Seat Occupied Percentage
This year in Computer Science Engineering (CSE) 17,596 seats were filled out of 19,101, while in CSE – (AI & ML) 6,377 of 7,759 were filled. In Information Technology (IT) 4,872 seats were taken against 5,350 seats. The seat percentage in all computer-related courses is above 85%.
On the other hand, Electrical Engineering was chosen by only 2,991 out of 7,142 seats available at 41.88% and Civil Engineering was chosen by 2,391 out of 6,243 seats at 38.31%. Mechanically it was the hardest hit this year with only 28.18% seats occupied and just 1,663 seats away from 5,902. So the obvious shift was toward computer science.
How did the universities of applied sciences obtain permission for extra seats and new study programmes? An official explains that the All India Council for Technical Education (AICTE) has authorized new courses and additional intake based on what is uploaded on the university website rather than personal inspection. “It has been three years since there has been no inspection at all by the AICTE,” he said, seeking anonymity.
When JNTU-Hyderabad (JNTU-H), the affiliated university, refused permission for additional enrollment in these courses, some colleges even received a “favorable” order from the Supreme Court questioning the university’s role when the AICTE had them Allowed.

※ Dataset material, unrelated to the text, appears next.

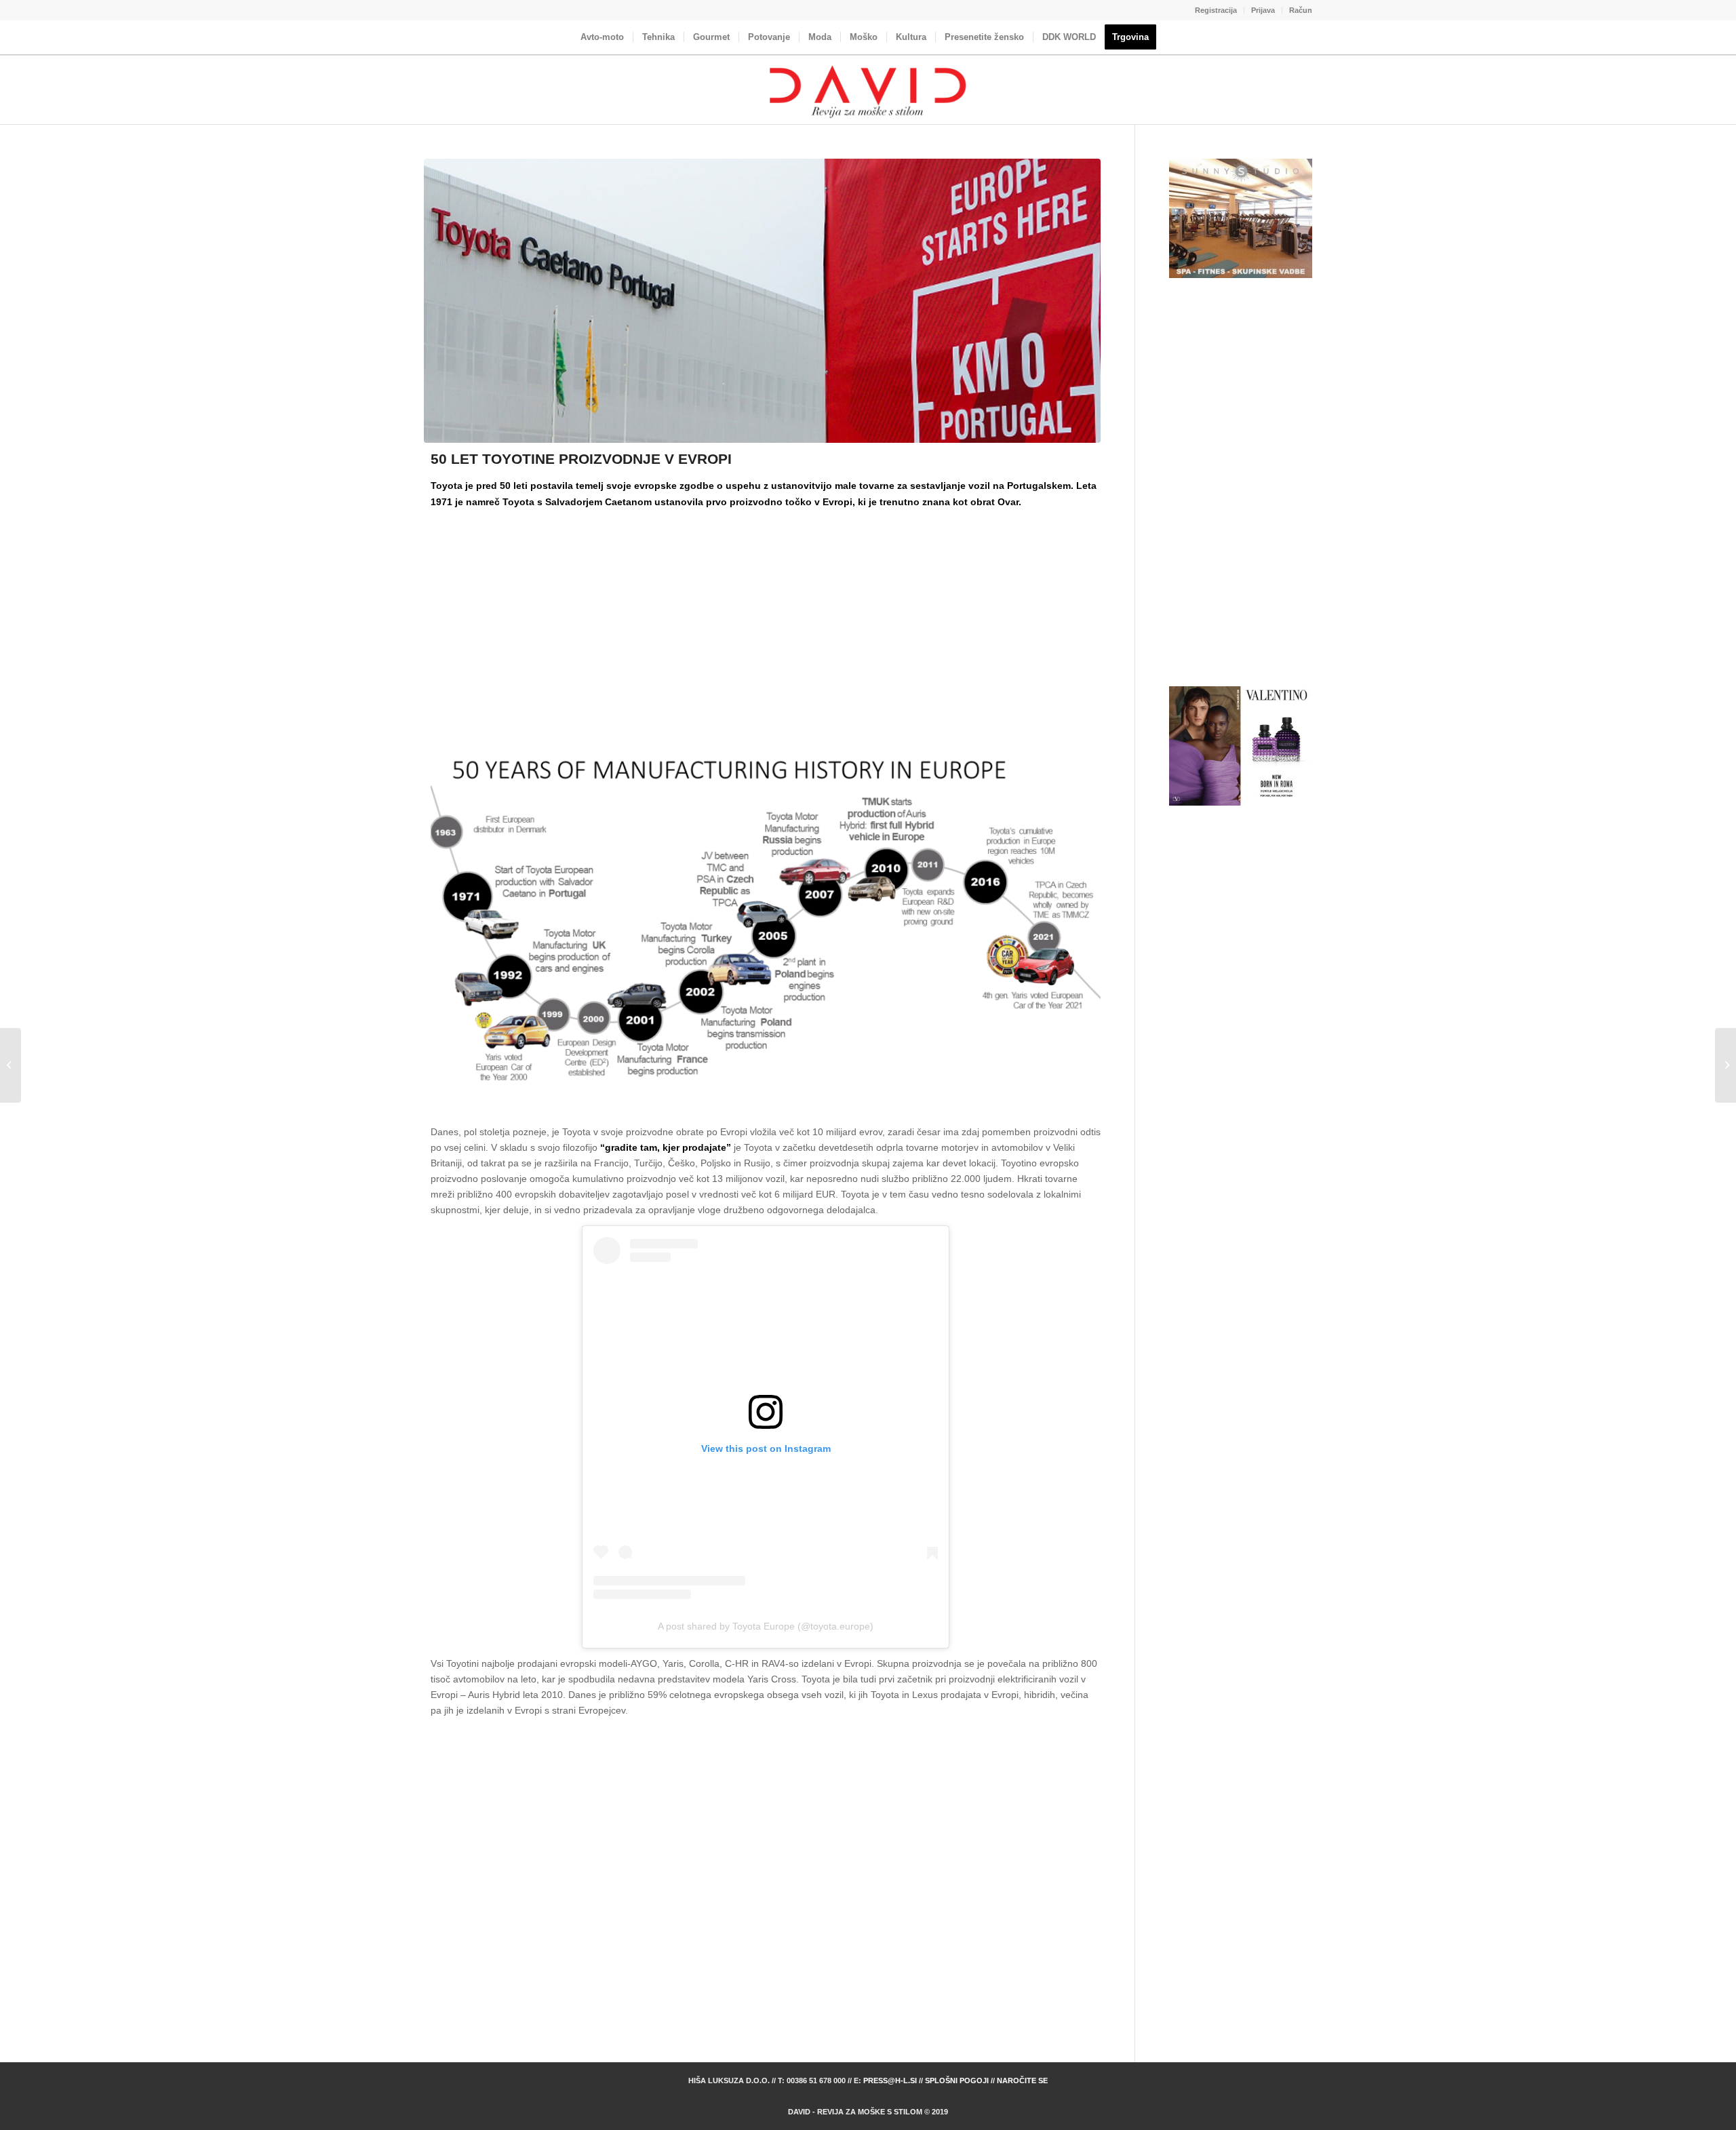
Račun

However, the varsity moved the Supreme Court and received a suspension of the injunction stating that JNTU-H had the right to join after inspecting the facilities.
JNTU-H Vice Chancellor Katta Narsimha Reddy acknowledged the shortfall and said the varsity has enabled 1% of the staff to take interdisciplinary courses to remedy the shortfall. According to the first year syllabus, teachers of mathematics, physics and chemistry should suffice. “From the second year, they will study technical subjects and if colleges fail to recruit computer science teachers, the courses will not be extended,” he warned.
Director of National Institute of Technology (NIT) Warangal N.V. Ramana Rao advises colleges to send their staff for Faculty Development Programs (FDP) conducted by IITs and NITs to ensure they acquire the necessary skills. This is a rigorous program aimed at strengthening faculty skills in emerging technical fields, but teachers from Telugu states are refraining from participating. A senior professor said colleges were unwilling to send their teachers for FDPs, fearing that they would poach these skilled teachers through other colleges that offer better pay.
Telangana State Council for Higher Education (TSCHE) Vice-President V. Venkataramana said TSCHE has prepared a perspective plan to close these gaps in academics. TSCHE can partner with top universities like NTU, Singapore, MIT, USA or the IITs in India to bridge this gap.
Several online courses are offered by top universities of the world and varsities can utilize them by offering credits in these new areas of study. He recalls that IT Minister KT Rama Rao has declared 2019-20 the Year of Artificial Intelligence in Telangana and acknowledges the growing role of AI.